(Input records)
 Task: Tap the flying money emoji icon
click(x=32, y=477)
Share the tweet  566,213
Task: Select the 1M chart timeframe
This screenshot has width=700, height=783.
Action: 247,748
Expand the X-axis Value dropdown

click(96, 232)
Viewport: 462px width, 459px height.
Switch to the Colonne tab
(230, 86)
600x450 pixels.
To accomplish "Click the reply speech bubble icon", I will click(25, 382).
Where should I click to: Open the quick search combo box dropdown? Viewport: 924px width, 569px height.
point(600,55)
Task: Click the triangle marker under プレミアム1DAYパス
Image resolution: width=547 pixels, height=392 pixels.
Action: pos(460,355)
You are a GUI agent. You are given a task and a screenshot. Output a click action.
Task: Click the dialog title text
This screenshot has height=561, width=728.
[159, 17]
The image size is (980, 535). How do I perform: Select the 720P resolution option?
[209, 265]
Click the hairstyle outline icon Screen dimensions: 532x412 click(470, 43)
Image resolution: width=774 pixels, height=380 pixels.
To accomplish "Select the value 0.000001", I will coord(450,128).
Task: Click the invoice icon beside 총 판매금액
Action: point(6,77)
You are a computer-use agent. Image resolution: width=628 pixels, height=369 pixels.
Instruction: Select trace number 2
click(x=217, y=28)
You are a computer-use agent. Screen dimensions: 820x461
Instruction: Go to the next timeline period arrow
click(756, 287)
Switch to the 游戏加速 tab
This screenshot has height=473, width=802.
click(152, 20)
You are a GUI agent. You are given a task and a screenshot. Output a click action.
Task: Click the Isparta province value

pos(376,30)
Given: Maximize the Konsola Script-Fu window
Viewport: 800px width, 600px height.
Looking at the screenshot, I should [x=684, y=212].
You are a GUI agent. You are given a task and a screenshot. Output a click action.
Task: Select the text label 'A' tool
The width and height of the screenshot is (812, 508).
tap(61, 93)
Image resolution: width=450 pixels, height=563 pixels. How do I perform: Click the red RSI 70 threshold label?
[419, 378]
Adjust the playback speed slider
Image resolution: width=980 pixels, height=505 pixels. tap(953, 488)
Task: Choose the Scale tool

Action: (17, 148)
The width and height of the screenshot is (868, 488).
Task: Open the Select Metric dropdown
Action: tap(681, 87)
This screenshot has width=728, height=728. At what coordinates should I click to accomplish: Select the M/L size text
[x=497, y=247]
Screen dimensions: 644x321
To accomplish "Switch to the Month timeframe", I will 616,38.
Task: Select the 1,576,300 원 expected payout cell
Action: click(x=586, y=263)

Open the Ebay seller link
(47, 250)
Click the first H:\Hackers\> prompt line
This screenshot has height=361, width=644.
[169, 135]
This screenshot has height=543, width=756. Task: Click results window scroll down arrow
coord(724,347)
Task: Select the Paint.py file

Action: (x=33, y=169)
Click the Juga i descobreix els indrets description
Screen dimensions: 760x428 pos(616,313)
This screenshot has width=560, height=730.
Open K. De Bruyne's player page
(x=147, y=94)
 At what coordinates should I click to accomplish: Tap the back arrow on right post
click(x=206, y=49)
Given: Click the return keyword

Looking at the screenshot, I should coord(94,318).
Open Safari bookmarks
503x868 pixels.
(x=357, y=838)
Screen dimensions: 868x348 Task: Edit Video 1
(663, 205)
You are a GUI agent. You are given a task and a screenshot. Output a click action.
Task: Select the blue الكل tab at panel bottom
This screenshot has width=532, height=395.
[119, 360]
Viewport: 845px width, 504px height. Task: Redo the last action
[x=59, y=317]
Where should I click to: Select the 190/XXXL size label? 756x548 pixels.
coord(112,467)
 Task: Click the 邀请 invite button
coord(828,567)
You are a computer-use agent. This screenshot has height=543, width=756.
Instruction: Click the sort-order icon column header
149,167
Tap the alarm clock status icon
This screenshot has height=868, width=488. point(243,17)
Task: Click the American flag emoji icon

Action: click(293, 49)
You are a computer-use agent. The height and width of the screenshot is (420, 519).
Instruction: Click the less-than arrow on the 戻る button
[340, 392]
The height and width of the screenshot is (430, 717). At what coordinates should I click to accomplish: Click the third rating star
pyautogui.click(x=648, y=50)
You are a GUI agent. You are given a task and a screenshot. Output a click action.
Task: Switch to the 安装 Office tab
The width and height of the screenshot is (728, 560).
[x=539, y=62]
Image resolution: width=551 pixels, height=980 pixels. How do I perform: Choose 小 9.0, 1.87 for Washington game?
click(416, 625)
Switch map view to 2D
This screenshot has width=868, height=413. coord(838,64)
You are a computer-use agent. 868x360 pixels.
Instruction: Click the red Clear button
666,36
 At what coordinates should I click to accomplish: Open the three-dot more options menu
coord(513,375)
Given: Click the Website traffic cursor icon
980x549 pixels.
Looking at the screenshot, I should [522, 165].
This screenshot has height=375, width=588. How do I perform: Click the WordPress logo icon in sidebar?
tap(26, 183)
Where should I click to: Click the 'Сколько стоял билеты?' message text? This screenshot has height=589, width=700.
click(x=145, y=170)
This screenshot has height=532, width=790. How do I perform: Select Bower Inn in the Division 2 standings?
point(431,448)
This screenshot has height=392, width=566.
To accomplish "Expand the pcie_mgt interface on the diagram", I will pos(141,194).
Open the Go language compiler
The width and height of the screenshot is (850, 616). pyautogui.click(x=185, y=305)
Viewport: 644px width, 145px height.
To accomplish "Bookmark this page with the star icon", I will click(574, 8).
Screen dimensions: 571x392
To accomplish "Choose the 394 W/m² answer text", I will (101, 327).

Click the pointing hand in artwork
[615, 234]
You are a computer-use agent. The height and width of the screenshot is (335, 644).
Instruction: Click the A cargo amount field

(Exercise prompt)
Count the lines of the data that hold the string "computer". The answer should be that number alone.

(Response to this task)
6